Proceedings of ISP RAS

Scalable code clone detection tool based on semantic analysis

Sevak Sargsyan (ISP RAS, Moscow), Shamil Kurmnagaleev (ISP RAS, Moscow), Andrey Belevantsev (ISP RAS, Moscow), Hayk Aslanyan (ISP RAS, Moscow), Artiom Baloian (ISP RAS, Moscow)


This article describes the methods of code clones detection. New approach of code clones detection is proposed for C/C++ languages based on analysis of existed methods. The method based on semantic analysis of the project, which allows detecting code clones with high accuracy. It is realized as part of LLVM compiler, which allows exceeding existed methods. The tool is consisted of three basic parts. The first part is Program Dependence Graph (PDG) generation and serialization. PDG is constructed during compilation time of the project based on LLVM‘s intermediate representation. Several simple optimizations are applied on these graphs, then they are serialized to file. The second stage is analyzing of stored PDGs. PDGs are loaded from files and split to subgraphs. Every subgraph is considered as clone candidate.  New method is purposed for the splitting, which increases number of detected clones.
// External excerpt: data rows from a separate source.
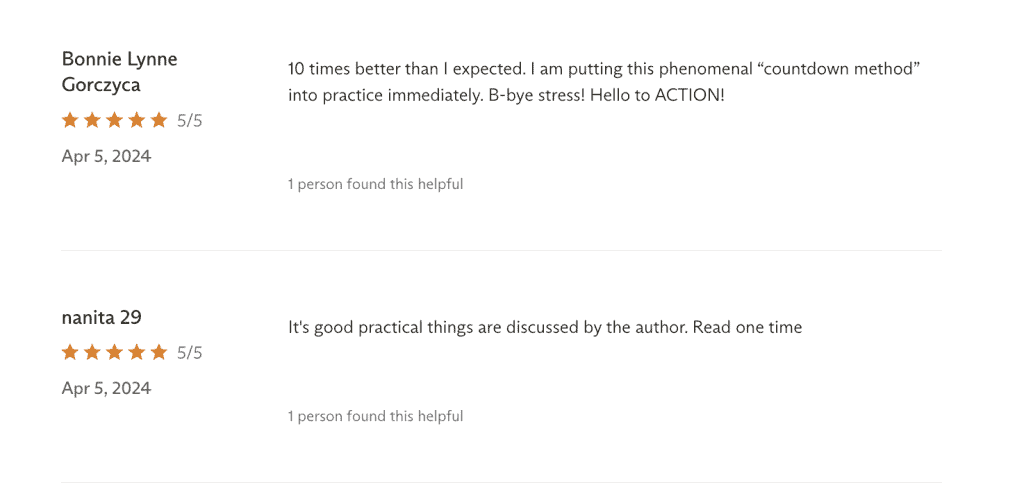1024x492 pixels.
Task: Click Apr 5, 2024 date under Bonnie's review
Action: point(106,156)
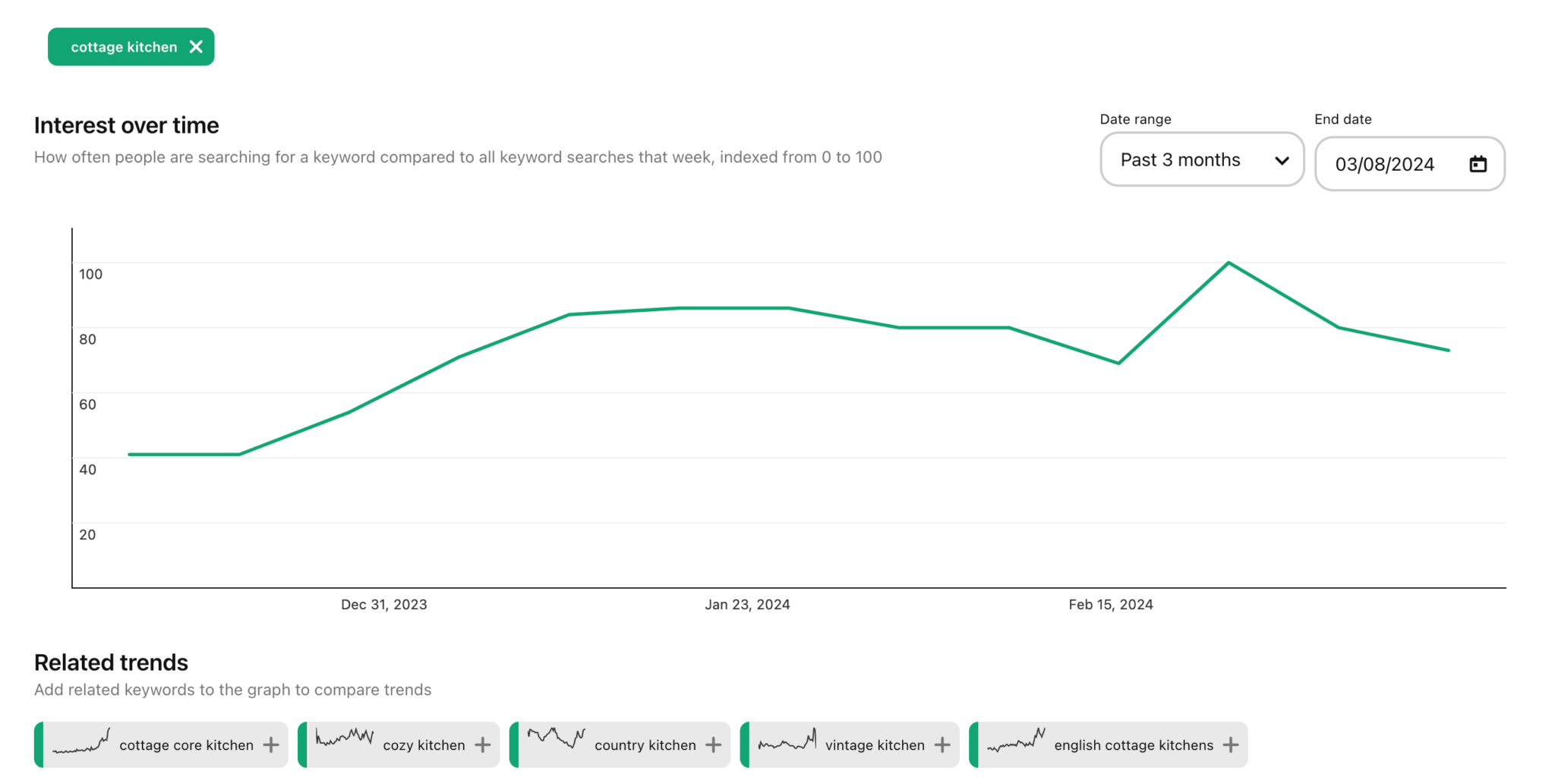Add "cozy kitchen" via its plus icon
This screenshot has height=784, width=1555.
click(483, 745)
There are two types of algorithms for clone detection. The first types of algorithms try to prove that the pair of PDGs can not be clones. These algorithms have linear complexity, which allows processing huge amount of PDGs pairs. In case of failure graph isomorphism algorithms are applied for similar subgraphs detection. The last part is integrated system for automatic testing of algorithm’s accuracy. For the project, set of clones are automatically generated, then clone detection algorithms are applied for original source and generated one


semantic analysis; code clones; PDG; LLVM


Proceedings of the Institute for System Programming, vol. 27, issue 1, 2015, pp. 39-50

ISSN 2220-6426 (Online), ISSN 2079-8156 (Print).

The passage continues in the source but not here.